Rosa Arranz, agricultora, ganadera, activista social y presidenta de ISMUR, publica el siguiente artículo en la revista Argumentos Socialistas titulado: ¿Y SI NOS TOCA VOLVER A APRENDER EL CAMINO DESAPRENDIDO, de tiempos sencillos, escasos, valiosos, y de los pueblos y sus gentes?.
Todo lo que necesitamos para vivir: agua, alimentos, ropa, la energía; lo produce la naturaleza, el medio rural tan de moda para algunas cosas y tan mal tratado para otras.
Empezaré diciendo que no soy especialista en nada o casi nada, pero sí curiosa y lectora de muchas cosas que me interesan. Mi tarea diaria principal es la de ser agricultora y ganadera, en un pequeño pueblo de la zona de Tierra de Pinares de Segovia, con unas cuantas tierras de cereal de secano y girasol y una pequeña granja de madres de porcino que cada día cuidamos mi marido y yo. Lo nuestro no es una gran explotación, ¡qué va! (y que palabra más fea la de explotación para definir lo que tenemos). Esta pequeña hacienda nos permite vivir dignamente, sin grandes alharacas, con muchas horas de trabajo a cuestas y con una forma de trabajar la tierra y con el ganado que no podríamos ni querríamos hacer si habláramos de otras dimensiones mayores.

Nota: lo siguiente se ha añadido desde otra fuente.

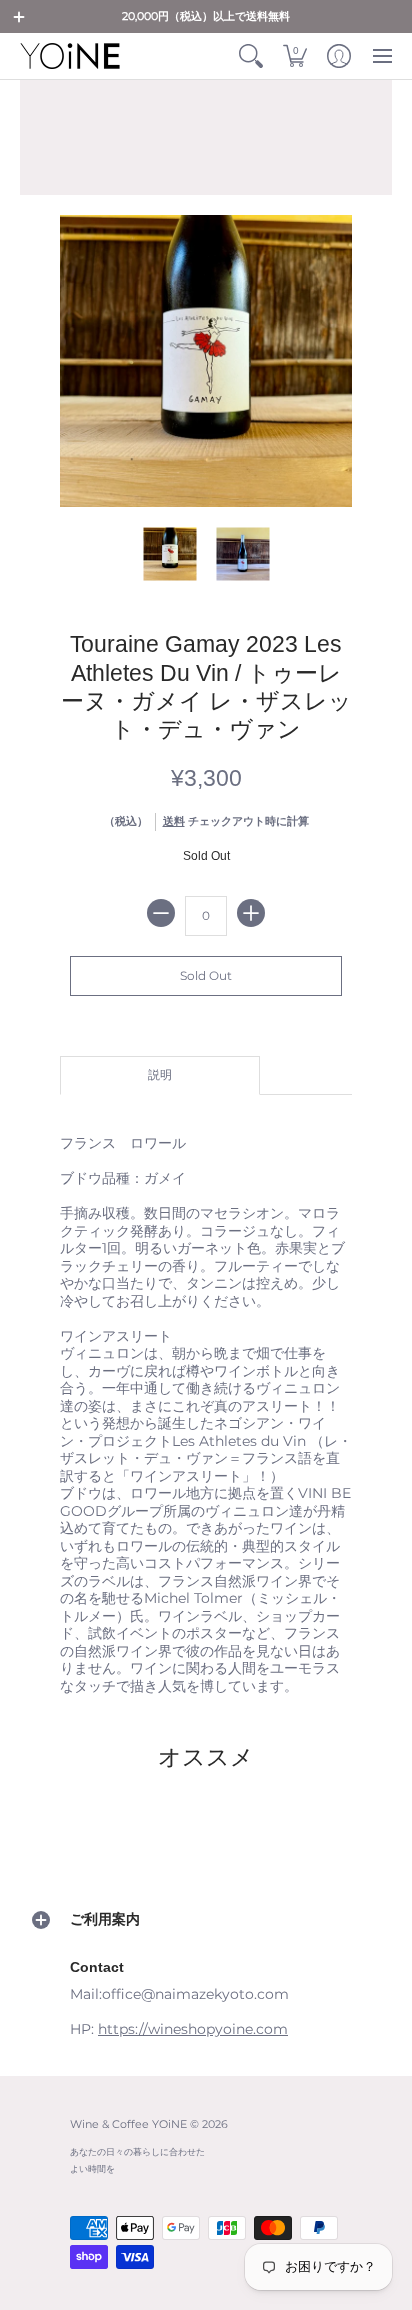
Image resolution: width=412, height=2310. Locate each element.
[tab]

Seguramente por ser como soy, con interés por saber y participar mucho en muchas cosas, por la educación recibida y que a la vez hemos intentado transmitir a nuestros tres hijos, me cuestiono el trabajo diario, nuestra forma producir y consumir, el legado que dejamos para quienes vienen detrás, si es que llegan a tiempo de tener una Tierra habitable para ellos, después del feroz y cruel saqueo a que la estamos sometiendo.
Todo lo que necesitamos para vivir: agua, alimentos, ropa, la energía; lo produce la naturaleza, el medio rural tan de moda para algunas cosas y tan mal tratado para otras.

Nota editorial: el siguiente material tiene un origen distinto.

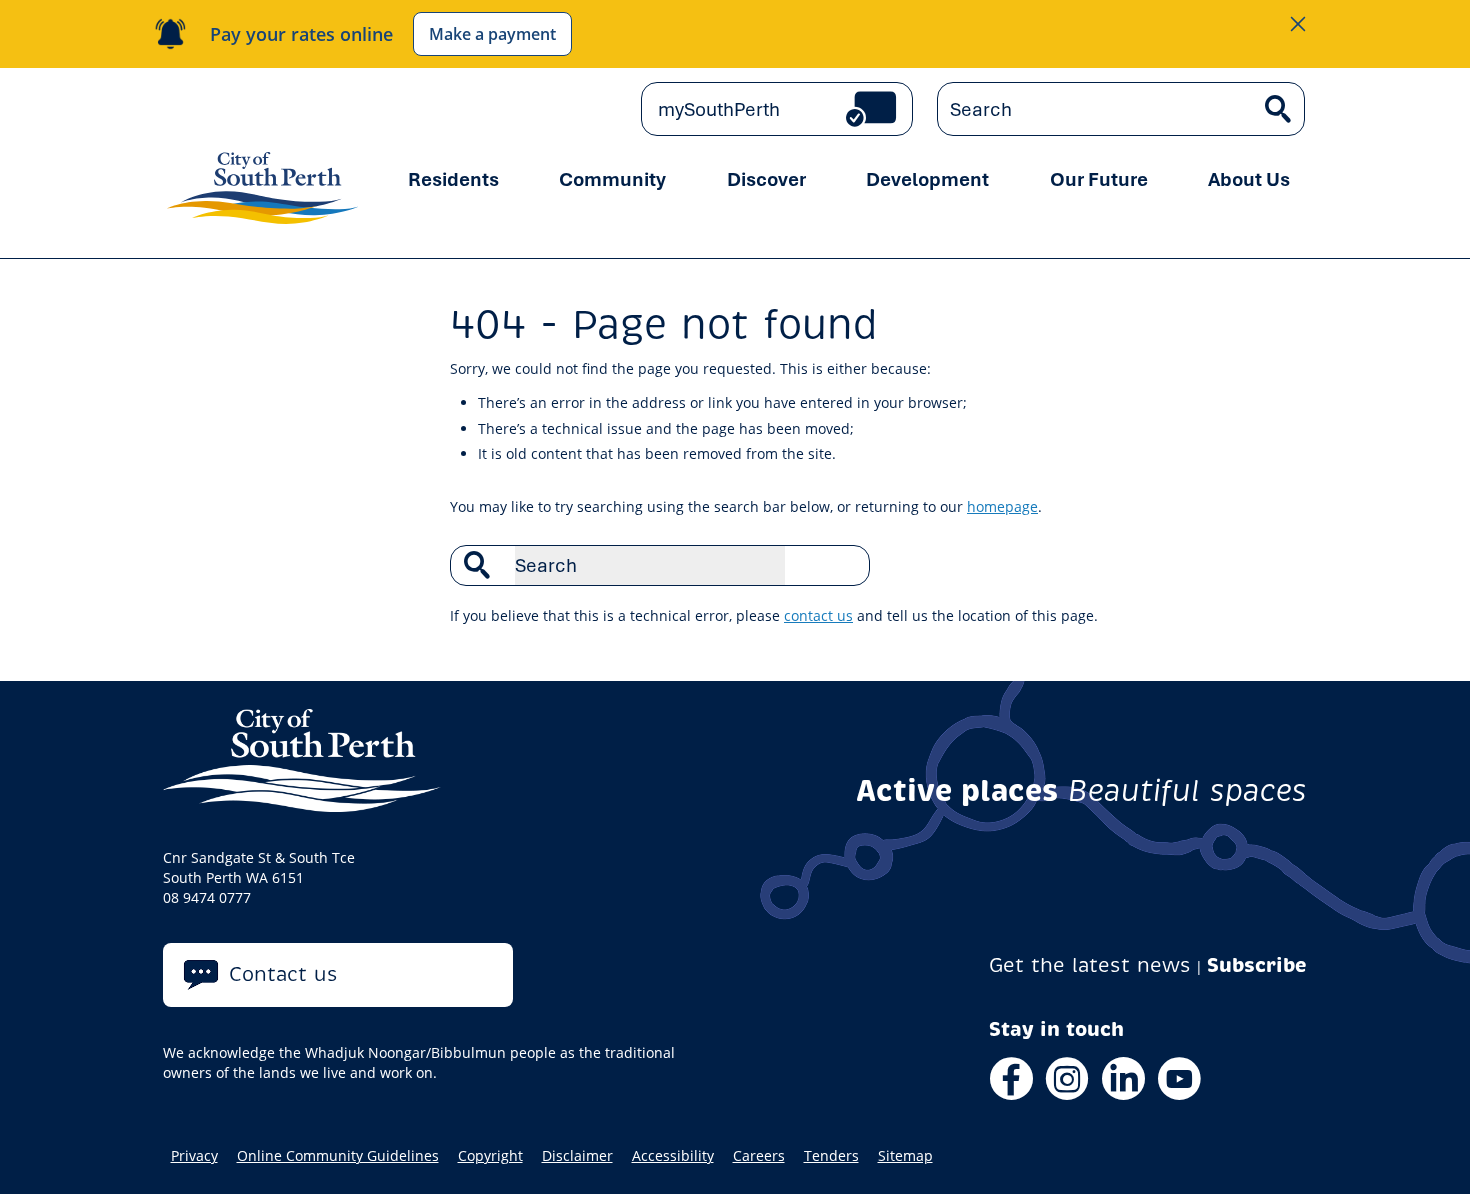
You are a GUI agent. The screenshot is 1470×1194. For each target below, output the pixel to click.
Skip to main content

Este año ha sido sin duda el de la emergencia climática. Hemos salido a las calles de muchas ciudades y pueblos de España y del mundo, para alertar a las autoridades que toman decisiones que nos afectan ahora y en el futuro. Para que no sean cobardes ni miopes, para que cumplan con su misión: hacer política para el bien común, no para alimentar la codicia de unos pocos poderosos que ejercen de censores y lobistas en esas decisiones políticas.
Pero cada uno de nosotros y nosotras, como ciudadanos, individuos que consumimos y decidimos, tenemos el poder de inclinar la balanza para quitar y poner gobiernos o para comprar una u otra cosa, e incluso no comprar y por lo tanto no consumir (más que lo necesario). Esta emergencia climática, para la que se nos está pasando el tiempo, como nos vienen alertando los científicos y estudiosos observadores desde hace décadas, nos concita a todos a no mirar para otro lado. Y nosotros desde nuestro sector, quienes trabajamos cada día en el campo, podemos hacer mucho ante este reto que se nos abre en muchos frentes. Uno de ellos, el alimentario, en el que incidimos para bien y para mal. Será o es fundamental para mantener unos recursos que nos han sido prestados, para proteger lo que más queremos con una alimentación de calidad y con seguridad, para tener una visión de colectividad y comunitaria en nuestro modelo de producir, de trabajar y de redistribuir una riqueza que no nos pertenece en exclusiva; para pensar en las consecuencias de nuestrosactos y nuestras decisiones que repercuten en lo cercano y en lo lejano que acontece a miles de kilómetros.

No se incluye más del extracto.